Police have reminded people not to take the law into their own hands, after a man was charged in connection with a video posted by a vigilante group.
Officers from Police Scotland confirmed a 36-year-old man was detained in the city on Saturday night after reports of a number of alleged grooming offences were handed over to them.
The male has subsequently been charged and will appear at Dundee Sheriff Court on Monday.
Local inspector Nicky McGovern asked for police to be allowed to do their job and that all reasonable steps are being carried out by officers to protect the public.
DI McGovern said: “We take these reports very seriously and are currently making enquiries into what was reported to us last night.

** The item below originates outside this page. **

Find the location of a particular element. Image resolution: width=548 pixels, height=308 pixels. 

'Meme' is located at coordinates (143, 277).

“I would urge the local community to allow us to make the necessary enquiries and not take matters into their own hands.
“I would like to reassure the public that all reasonable steps are being taken to protect them.”

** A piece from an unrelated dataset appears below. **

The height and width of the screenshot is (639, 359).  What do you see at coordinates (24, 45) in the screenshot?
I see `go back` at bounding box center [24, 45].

A “child protection” vigilante group posted a video online after filming themselves attending the door of a man thought to be living in the Lochee area.
The group, who call themselves Creep Catchers, say they are a collection of concerned parents who have come together because they feel police forces across the country are “struggling” to hunt child sex offenders.
A similar “paedo hunters” group, Dark Justice, snared a former Dundee bus driver in 2014 who was later convicted of attempting to meet a 14-year-old child for sexual activity in Newcastle.
Ronald Young, from 
Montrose, sent explicit messages involving bestiality to what he thought was a 13-year-old girl he befriended online before making the 200-mile journey to Tyneside to meet her.
It transpired Young had been engaging in vile discussions with a member of the group, who turned up to meet the convicted sex offender at Newcastle central train station.
The two-man Dark Justice team held on to Young until he could be arrested and handed a dossier of his activities to police.